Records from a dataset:
— START —

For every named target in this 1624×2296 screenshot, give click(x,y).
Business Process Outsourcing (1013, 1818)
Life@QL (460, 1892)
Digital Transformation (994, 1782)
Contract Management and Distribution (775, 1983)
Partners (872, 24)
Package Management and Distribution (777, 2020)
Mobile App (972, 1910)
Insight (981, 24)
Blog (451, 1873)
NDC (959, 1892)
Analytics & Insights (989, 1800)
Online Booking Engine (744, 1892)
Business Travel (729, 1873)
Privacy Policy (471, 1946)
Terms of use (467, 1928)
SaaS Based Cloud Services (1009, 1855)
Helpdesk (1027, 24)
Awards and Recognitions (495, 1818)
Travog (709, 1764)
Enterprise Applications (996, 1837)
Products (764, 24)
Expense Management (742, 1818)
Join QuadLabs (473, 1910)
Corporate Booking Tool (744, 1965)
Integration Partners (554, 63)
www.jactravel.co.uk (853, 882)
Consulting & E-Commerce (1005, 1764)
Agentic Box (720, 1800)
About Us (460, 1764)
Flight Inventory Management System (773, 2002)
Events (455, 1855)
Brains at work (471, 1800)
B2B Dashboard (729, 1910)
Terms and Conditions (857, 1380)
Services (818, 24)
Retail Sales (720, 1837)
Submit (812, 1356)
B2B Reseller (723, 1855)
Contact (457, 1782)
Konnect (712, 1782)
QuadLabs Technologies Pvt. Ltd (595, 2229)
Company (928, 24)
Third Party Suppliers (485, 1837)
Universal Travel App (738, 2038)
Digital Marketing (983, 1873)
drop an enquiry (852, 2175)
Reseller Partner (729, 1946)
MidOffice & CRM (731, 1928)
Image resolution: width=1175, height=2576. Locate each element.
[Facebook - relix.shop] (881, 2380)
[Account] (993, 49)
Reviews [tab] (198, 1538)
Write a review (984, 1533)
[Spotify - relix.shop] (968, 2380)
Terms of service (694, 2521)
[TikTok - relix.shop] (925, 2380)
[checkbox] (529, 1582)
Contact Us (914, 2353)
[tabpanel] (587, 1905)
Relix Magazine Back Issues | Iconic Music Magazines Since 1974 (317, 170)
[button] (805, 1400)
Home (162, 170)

— END —

■ **EXERCISE DIRECTIONS**
Rewrite the records with every occurrence of "Management" swapped for "Administration", keeping everything else unchanged.

■ **SOLUTION FOR THIS PROBLEM**
For every named target in this 1624×2296 screenshot, give click(x,y).
Business Process Outsourcing (1013, 1818)
Life@QL (460, 1892)
Digital Transformation (994, 1782)
Contract Administration and Distribution (775, 1983)
Partners (872, 24)
Package Administration and Distribution (777, 2020)
Mobile App (972, 1910)
Insight (981, 24)
Blog (451, 1873)
NDC (959, 1892)
Analytics & Insights (989, 1800)
Online Booking Engine (744, 1892)
Business Travel (729, 1873)
Privacy Policy (471, 1946)
Terms of use (467, 1928)
SaaS Based Cloud Services (1009, 1855)
Helpdesk (1027, 24)
Awards and Recognitions (495, 1818)
Travog (709, 1764)
Enterprise Applications (996, 1837)
Products (764, 24)
Expense Administration (742, 1818)
Join QuadLabs (473, 1910)
Corporate Booking Tool (744, 1965)
Integration Partners (554, 63)
www.jactravel.co.uk (853, 882)
Consulting & E-Commerce (1005, 1764)
Agentic Box (720, 1800)
About Us (460, 1764)
Flight Inventory Administration System (773, 2002)
Events (455, 1855)
Brains at work (471, 1800)
B2B Dashboard (729, 1910)
Terms and Conditions (857, 1380)
Services (818, 24)
Retail Sales (720, 1837)
Submit (812, 1356)
B2B Reseller (723, 1855)
Contact (457, 1782)
Konnect (712, 1782)
QuadLabs Technologies Pvt. Ltd (595, 2229)
Company (928, 24)
Third Party Suppliers (485, 1837)
Universal Travel App (738, 2038)
Digital Marketing (983, 1873)
drop an enquiry (852, 2175)
Reseller Partner (729, 1946)
MidOffice & CRM (731, 1928)
Image resolution: width=1175, height=2576. Locate each element.
[Facebook - relix.shop] (881, 2380)
[Account] (993, 49)
Reviews [tab] (198, 1538)
Write a review (984, 1533)
[Spotify - relix.shop] (968, 2380)
Terms of service (694, 2521)
[TikTok - relix.shop] (925, 2380)
[checkbox] (529, 1582)
Contact Us (914, 2353)
[tabpanel] (587, 1905)
Relix Magazine Back Issues | Iconic Music Magazines Since 1974 (317, 170)
[button] (805, 1400)
Home (162, 170)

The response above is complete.